__Record set__:
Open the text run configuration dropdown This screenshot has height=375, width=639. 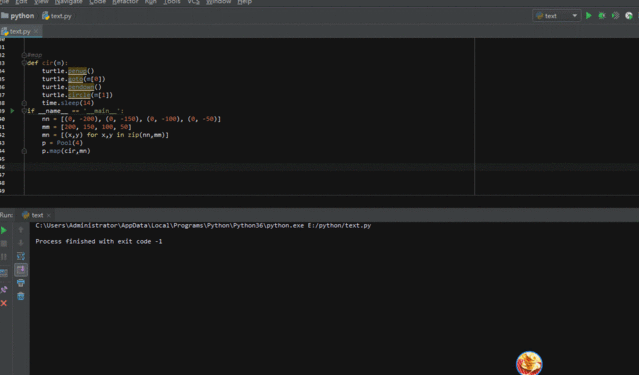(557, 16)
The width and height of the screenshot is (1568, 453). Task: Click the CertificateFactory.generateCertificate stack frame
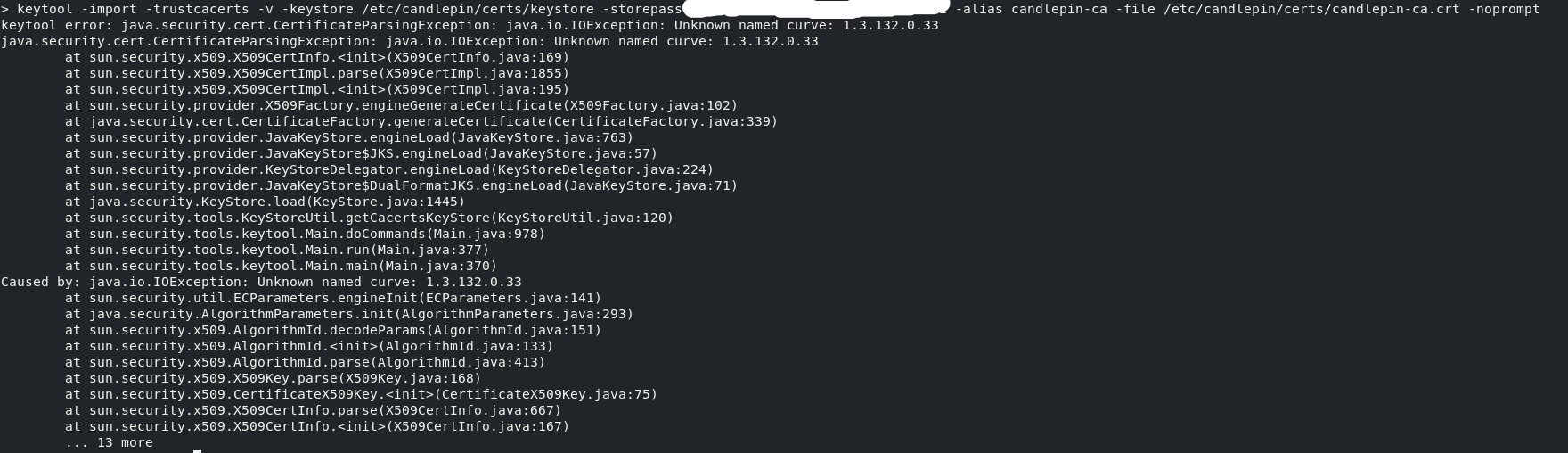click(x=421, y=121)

...

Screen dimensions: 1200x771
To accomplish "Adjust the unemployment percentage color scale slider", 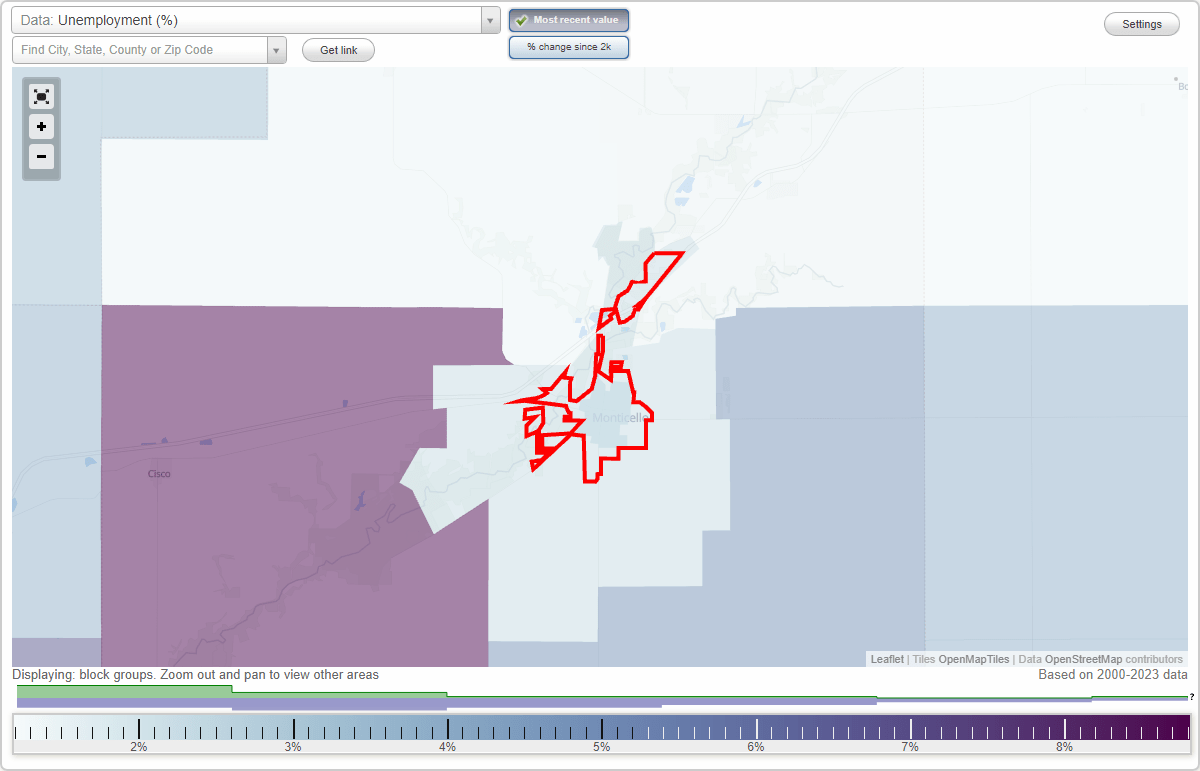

__Task statement__: When you reach the line that has "Screen dimensions: 1200x771" in the data above, start repeating lines exactly, and stop after the line that has "the unemployment percentage"; pictures stay out.

__Written reply__:
Screen dimensions: 1200x771
To accomplish "Adjust the unemployment percentage color scale slider", 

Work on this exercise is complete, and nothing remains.